Data for review:

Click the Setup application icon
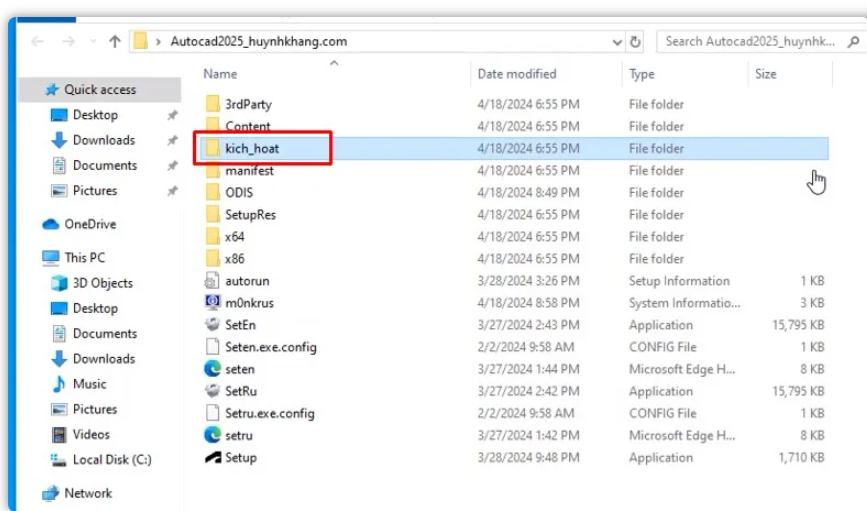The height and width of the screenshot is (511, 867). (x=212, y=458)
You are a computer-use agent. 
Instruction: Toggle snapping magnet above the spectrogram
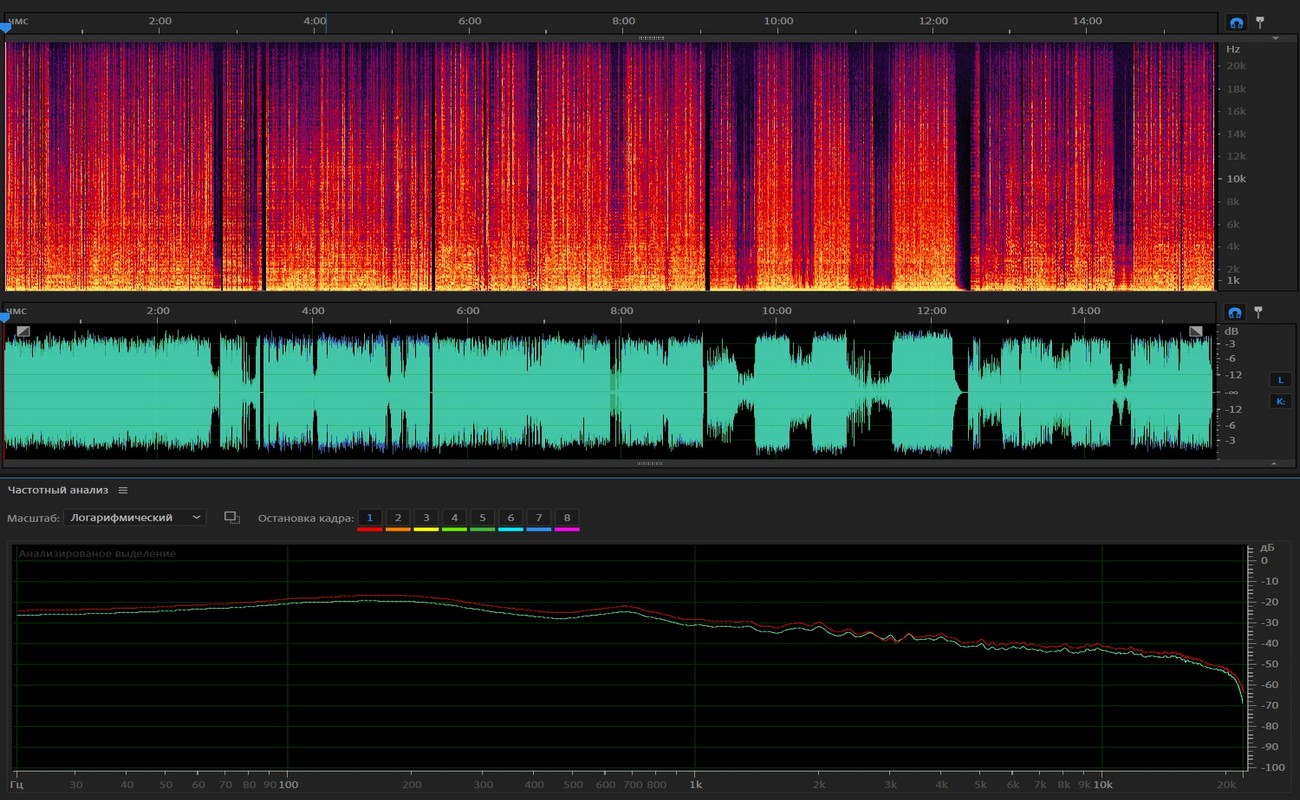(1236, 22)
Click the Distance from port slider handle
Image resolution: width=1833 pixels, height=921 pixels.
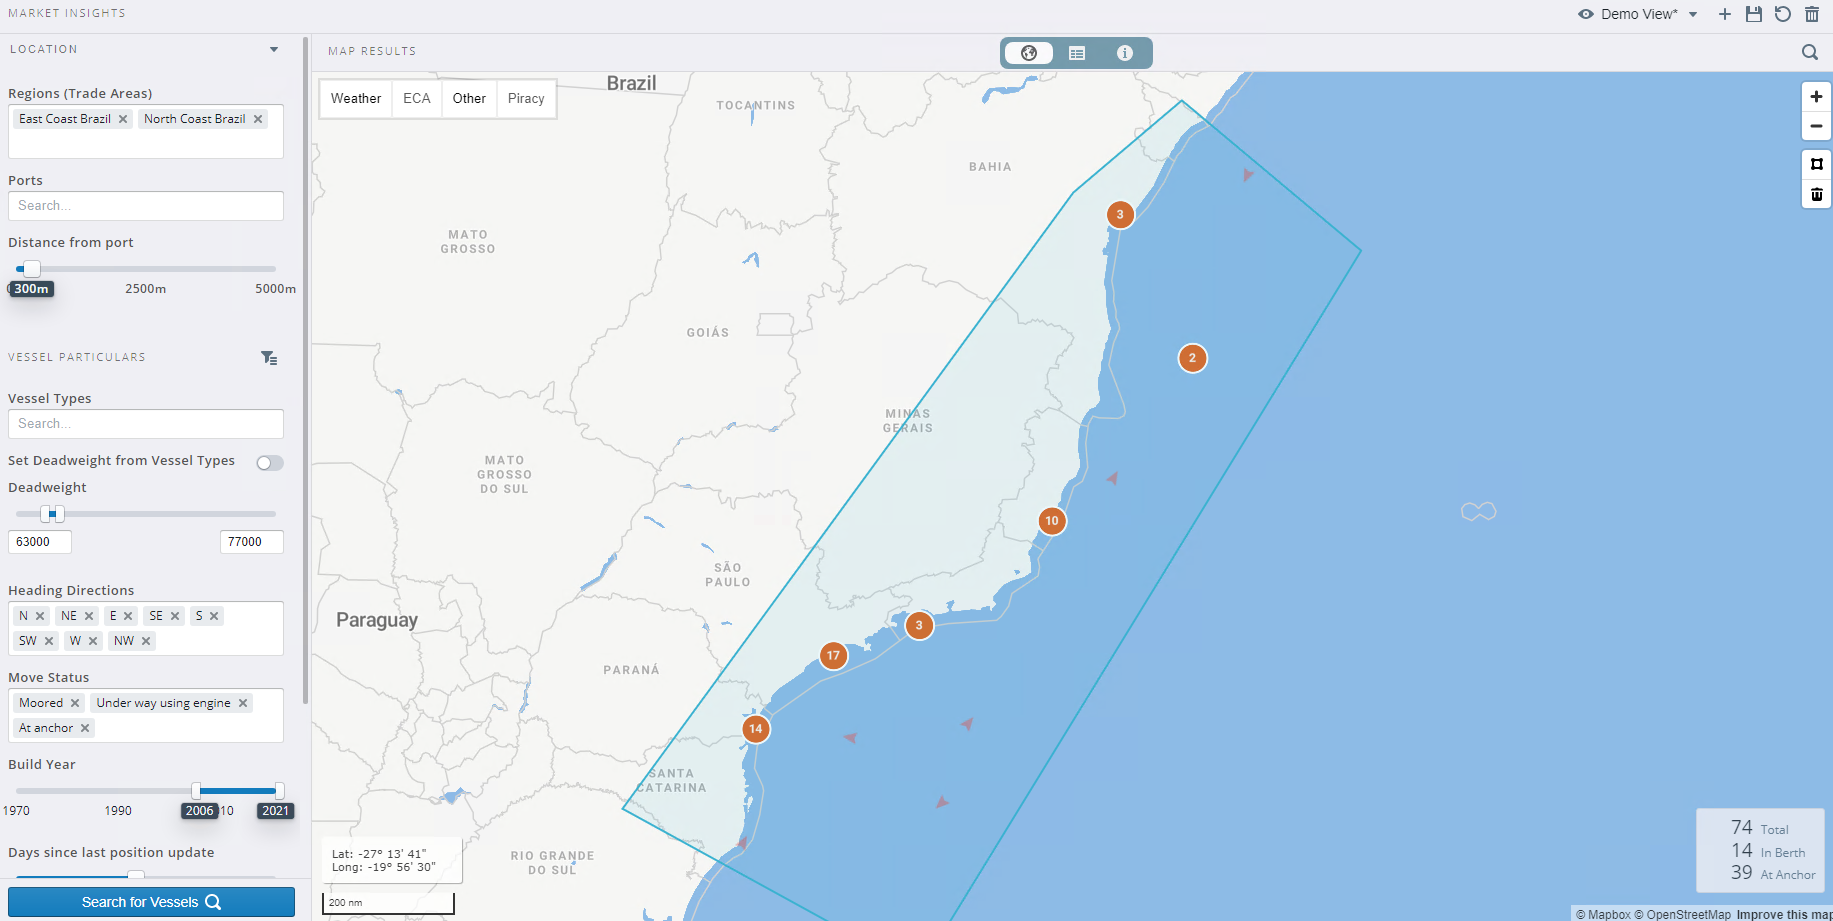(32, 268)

* * *

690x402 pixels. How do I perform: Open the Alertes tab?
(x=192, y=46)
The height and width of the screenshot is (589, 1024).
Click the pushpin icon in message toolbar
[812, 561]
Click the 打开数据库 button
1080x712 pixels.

==

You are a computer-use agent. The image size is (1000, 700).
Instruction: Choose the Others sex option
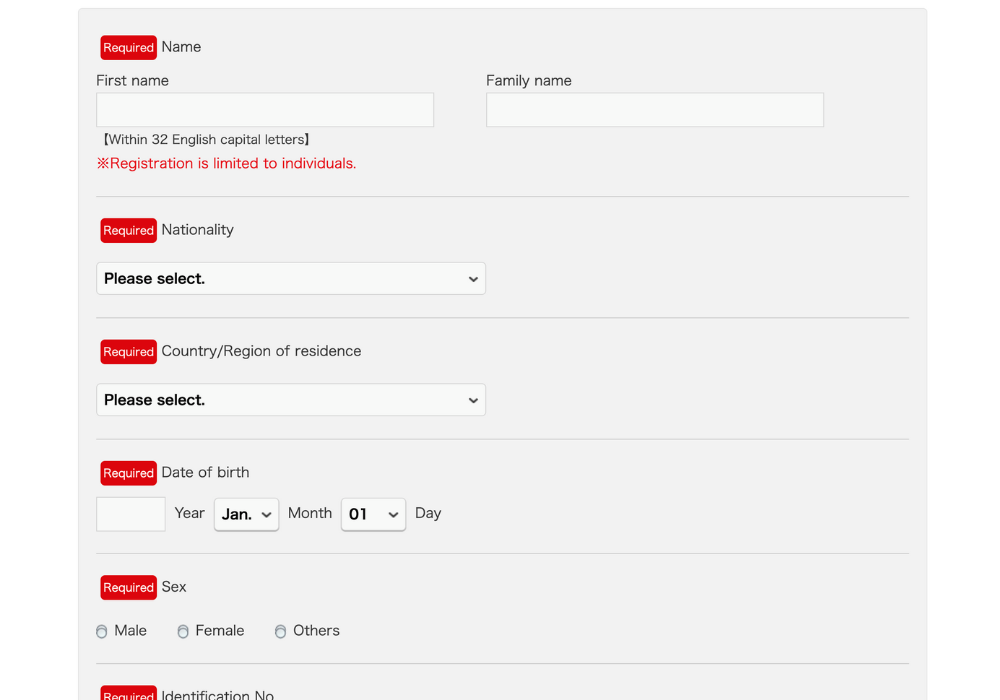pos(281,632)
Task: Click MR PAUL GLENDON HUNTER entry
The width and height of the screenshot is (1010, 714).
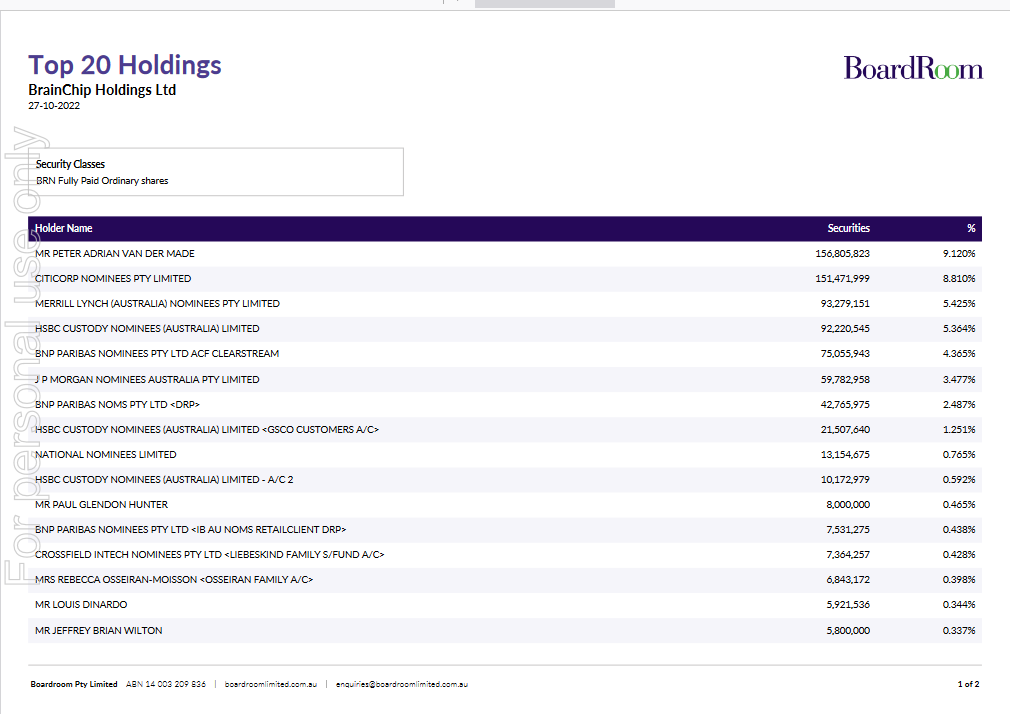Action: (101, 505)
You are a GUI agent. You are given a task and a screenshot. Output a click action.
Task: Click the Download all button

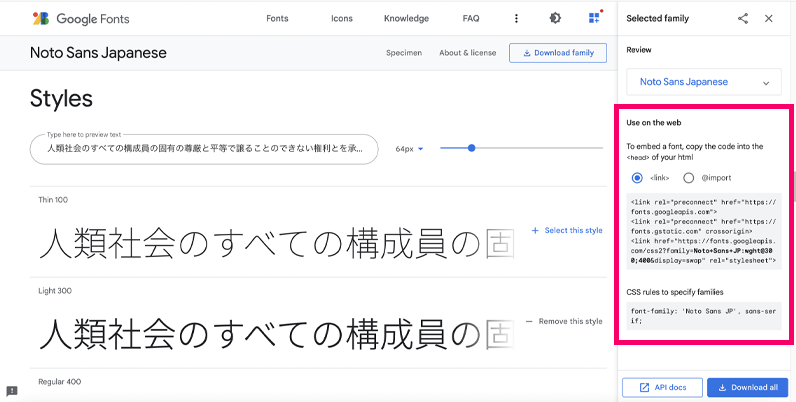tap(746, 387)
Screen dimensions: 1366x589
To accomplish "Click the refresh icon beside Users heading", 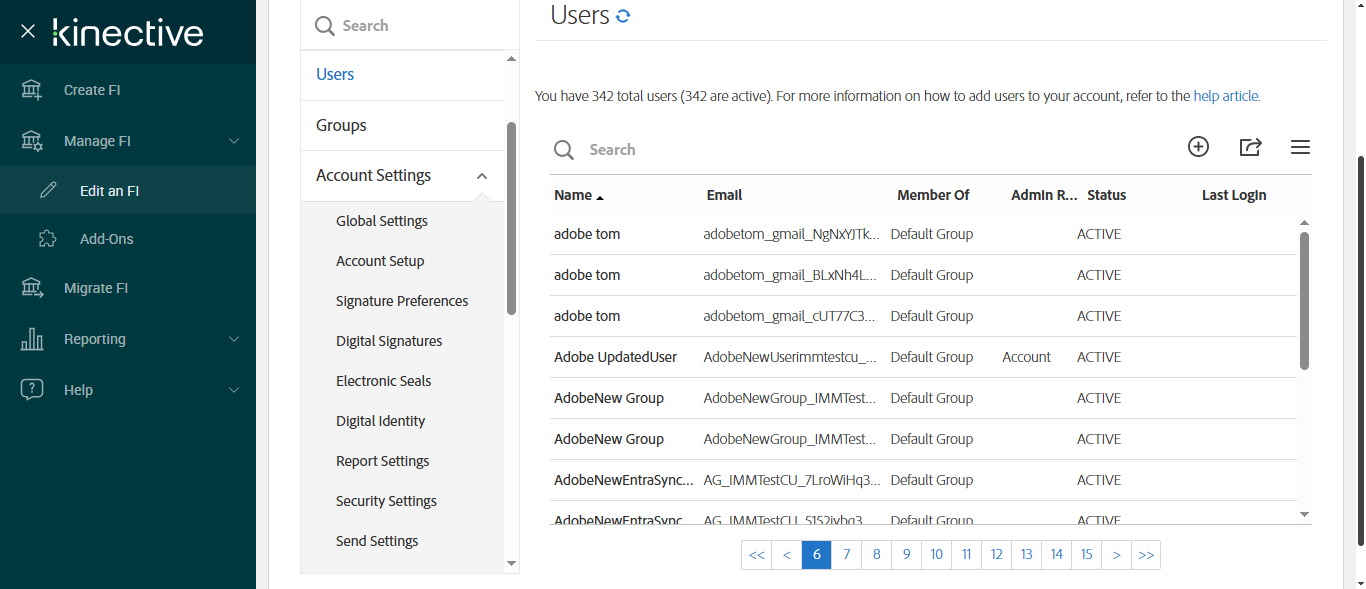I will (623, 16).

Exercise objective: Each line above that contains the string "agent" should be identified and copied.

Solution to the problem:
You are a computer-use agent. 
You are a computer-use agent. The image size is (1000, 700).
You are a GUI agent. You are given a task and a screenshot. Output a click action.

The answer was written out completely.